■ WHAT YOU ARE ASKED TO DO ■
A complete answer includes every line below with the word "path".

■ EXTRACTED INFORMATION ■
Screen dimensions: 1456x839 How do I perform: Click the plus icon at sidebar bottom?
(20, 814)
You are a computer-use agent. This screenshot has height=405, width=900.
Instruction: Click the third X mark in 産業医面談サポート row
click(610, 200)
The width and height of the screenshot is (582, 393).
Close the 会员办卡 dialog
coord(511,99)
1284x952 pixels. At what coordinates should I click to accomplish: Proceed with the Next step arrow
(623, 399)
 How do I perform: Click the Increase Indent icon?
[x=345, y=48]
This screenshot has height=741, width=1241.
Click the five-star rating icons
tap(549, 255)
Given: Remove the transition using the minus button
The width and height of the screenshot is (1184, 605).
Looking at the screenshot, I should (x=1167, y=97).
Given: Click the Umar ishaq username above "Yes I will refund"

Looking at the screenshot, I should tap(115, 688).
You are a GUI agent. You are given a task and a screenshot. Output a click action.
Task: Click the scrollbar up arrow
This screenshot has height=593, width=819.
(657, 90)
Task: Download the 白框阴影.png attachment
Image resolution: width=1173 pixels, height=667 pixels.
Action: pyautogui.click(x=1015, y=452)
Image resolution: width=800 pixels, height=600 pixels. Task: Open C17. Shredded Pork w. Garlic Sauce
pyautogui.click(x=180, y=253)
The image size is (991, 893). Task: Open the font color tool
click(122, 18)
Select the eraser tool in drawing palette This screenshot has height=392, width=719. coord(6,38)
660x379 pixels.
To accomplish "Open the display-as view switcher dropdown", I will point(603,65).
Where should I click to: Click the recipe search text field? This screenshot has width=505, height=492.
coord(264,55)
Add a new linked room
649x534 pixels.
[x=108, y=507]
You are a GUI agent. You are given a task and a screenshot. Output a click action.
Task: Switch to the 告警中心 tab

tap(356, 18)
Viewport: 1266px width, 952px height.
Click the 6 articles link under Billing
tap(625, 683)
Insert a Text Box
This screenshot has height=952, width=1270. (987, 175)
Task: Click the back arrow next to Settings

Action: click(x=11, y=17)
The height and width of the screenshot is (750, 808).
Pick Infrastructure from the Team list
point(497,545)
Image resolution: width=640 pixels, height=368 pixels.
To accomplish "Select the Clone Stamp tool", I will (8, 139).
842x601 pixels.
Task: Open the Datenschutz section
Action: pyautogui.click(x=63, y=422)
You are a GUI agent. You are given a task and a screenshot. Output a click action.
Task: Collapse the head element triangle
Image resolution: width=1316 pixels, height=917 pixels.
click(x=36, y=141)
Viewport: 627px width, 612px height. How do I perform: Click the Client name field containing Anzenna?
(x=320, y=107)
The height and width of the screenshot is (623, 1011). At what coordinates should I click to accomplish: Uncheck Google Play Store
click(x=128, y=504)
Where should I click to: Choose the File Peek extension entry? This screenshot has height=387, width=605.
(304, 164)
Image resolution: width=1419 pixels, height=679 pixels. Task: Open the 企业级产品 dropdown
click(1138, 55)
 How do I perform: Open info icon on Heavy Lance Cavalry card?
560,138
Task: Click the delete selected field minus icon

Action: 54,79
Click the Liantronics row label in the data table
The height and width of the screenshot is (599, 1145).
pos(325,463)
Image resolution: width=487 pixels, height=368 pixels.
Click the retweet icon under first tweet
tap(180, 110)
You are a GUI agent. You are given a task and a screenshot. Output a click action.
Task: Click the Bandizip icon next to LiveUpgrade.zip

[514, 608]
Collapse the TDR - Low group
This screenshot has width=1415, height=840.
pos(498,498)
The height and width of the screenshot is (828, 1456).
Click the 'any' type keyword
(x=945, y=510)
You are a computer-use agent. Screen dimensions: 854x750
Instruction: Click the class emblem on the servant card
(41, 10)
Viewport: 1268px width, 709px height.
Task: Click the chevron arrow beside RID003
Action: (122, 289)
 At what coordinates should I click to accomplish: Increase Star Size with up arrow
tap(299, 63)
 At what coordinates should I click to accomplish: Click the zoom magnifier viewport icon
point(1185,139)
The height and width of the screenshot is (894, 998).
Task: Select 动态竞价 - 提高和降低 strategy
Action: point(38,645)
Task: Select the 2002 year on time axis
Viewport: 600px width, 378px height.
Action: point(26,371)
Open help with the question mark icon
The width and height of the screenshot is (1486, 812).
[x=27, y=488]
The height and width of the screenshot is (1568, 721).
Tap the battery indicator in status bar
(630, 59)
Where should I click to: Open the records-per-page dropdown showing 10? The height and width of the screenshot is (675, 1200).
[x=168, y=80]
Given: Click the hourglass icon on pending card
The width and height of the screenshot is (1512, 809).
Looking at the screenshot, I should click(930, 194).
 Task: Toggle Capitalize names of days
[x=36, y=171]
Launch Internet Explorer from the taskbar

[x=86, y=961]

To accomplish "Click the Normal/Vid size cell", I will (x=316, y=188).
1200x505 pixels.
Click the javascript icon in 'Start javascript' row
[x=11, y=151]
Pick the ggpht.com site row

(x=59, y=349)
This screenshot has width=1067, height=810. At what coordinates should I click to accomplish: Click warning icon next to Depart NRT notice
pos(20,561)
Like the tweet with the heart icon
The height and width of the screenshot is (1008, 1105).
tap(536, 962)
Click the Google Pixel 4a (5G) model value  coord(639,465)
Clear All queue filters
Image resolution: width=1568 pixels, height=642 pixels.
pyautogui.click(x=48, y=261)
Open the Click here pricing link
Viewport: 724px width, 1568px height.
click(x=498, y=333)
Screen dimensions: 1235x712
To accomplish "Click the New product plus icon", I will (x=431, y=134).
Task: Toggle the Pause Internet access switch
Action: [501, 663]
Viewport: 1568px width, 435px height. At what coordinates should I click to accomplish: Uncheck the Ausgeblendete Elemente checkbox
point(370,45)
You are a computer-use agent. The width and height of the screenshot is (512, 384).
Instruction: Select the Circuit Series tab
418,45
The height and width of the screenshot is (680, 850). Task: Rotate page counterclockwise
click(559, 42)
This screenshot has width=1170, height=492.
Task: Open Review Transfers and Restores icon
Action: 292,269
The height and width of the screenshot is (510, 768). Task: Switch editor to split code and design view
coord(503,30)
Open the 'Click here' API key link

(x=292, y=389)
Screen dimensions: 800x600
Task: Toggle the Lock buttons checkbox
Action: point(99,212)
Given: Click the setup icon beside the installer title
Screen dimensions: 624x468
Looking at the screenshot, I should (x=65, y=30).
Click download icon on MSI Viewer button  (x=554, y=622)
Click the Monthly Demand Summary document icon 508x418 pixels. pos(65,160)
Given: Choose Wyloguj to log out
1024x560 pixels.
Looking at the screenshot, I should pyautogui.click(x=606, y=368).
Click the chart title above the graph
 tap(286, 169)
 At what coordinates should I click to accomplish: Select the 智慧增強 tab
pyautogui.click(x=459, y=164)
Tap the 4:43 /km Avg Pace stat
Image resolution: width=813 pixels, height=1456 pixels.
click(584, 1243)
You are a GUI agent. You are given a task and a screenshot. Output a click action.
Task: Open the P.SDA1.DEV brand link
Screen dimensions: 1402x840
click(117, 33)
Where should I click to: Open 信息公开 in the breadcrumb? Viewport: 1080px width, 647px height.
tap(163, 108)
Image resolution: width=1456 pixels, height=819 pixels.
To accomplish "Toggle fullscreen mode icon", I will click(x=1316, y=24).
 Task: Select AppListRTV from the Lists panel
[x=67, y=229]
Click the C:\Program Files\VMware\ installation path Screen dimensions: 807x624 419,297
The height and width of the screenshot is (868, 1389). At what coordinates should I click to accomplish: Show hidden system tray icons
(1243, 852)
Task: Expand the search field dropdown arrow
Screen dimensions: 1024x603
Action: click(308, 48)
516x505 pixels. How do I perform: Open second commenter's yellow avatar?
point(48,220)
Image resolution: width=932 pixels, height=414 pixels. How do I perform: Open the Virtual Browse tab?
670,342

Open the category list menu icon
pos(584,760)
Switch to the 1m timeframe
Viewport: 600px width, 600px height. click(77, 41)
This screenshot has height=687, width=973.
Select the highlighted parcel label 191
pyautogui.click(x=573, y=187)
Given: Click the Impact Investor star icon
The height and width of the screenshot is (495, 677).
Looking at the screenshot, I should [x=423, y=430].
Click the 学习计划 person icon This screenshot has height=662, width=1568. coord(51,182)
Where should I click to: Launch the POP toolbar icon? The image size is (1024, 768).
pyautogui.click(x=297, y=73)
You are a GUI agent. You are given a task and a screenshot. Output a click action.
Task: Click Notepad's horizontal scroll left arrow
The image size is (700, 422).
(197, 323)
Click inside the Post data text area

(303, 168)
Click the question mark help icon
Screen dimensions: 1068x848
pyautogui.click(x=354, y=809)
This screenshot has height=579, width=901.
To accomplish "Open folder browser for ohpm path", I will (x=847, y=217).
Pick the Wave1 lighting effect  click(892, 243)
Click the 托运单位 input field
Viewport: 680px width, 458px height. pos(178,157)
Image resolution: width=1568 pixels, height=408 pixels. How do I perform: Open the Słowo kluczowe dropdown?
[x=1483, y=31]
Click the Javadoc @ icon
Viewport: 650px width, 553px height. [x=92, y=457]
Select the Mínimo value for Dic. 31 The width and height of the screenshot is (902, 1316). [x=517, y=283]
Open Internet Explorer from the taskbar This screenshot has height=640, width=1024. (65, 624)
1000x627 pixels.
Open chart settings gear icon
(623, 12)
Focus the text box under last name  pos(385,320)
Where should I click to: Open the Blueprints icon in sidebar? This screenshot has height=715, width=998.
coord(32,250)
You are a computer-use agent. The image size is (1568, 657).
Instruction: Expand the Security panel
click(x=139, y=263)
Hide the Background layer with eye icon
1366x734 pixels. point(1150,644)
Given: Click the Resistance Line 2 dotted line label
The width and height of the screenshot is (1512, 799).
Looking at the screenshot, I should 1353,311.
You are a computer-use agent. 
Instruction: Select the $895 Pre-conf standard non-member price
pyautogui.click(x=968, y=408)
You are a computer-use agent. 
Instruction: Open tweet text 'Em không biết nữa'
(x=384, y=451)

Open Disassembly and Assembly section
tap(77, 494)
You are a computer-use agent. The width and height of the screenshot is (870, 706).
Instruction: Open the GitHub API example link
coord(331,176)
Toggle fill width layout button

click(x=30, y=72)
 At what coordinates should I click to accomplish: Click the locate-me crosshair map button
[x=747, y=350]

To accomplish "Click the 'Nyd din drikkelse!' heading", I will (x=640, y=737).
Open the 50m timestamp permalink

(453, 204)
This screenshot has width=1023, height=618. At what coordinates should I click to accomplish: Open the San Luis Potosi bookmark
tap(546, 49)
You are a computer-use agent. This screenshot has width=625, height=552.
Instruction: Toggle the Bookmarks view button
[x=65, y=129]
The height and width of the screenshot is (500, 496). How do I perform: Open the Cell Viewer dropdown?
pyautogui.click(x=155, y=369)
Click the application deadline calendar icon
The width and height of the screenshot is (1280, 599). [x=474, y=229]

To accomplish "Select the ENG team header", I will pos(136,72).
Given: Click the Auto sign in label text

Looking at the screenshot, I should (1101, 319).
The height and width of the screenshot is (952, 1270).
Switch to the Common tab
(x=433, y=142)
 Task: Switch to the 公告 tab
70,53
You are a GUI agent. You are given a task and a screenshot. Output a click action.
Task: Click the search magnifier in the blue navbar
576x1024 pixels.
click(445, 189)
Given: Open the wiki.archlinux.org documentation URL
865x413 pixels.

■ OUTPUT FOR THIS TASK ■
Click the C:\Program Files\VMware\ installation path Screen dimensions: 807x624 419,297
To accomplish "Open folder browser for ohpm path", I will (x=847, y=217).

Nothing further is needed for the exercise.